When intact corn leaves were provided millimolar concentrations of d-mannose through the transpiration stream photosynthesis was inhibited; 5.7 millimolar resulted in a 50% inhibition of the carbon exchange rate. This inhibition was partially reversible by the addition of orthophosphate to the feeding solution. Mannose metabolism by corn leaves was limited in that it did not act as a resource for sucrose or starch synthesis. Mannose 6-phosphate accumulated in the leaf tissues and was slowly metabolized by a pathway involving mannose 1-phosphate. Correlated with the mannose-6-phosphate accumulation were decreases in ATP, orthophosphate, sucrose, and phosphoenolpyruvate and increases in starch and maltose.

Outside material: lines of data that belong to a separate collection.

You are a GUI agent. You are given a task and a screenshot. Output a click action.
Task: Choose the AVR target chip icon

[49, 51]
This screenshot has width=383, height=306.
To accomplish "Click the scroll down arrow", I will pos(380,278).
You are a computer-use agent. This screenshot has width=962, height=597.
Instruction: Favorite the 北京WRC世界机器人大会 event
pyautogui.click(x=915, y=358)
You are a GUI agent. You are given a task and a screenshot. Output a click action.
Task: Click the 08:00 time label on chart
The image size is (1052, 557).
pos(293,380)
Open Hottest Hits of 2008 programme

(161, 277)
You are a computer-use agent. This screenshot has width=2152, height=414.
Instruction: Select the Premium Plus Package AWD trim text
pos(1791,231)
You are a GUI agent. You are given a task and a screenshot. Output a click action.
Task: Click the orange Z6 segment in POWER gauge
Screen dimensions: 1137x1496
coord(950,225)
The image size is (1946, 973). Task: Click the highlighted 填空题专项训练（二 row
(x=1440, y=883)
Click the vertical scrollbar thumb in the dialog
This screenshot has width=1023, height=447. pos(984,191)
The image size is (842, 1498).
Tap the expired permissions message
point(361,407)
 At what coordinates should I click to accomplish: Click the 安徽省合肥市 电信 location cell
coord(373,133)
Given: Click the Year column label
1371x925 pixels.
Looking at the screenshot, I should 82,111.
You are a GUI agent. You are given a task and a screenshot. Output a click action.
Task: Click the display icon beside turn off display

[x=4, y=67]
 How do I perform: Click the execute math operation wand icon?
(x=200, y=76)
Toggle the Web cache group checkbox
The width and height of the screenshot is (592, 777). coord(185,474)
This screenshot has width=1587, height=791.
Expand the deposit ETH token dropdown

When provided in the transpiration stream mannose had access to both mesophyll and bundle sheath cells. Mannose feeding led to oscillations in steady state chlorophyll fluorescence emission (680 nanometers) and an elimination of the Kautsky effect during fluorescence induction. Pyridoxal 5-phosphate and 2,4-dinitrophenol were found to be inhibitors of CO₂ exchange when provided in the transpiration stream of intact corn leaves. However, Pyridoxal 5-phosphate induced a quenching of steady state fluorescence while 2,4-dinitrophenol led to an increase in fluorescence emission.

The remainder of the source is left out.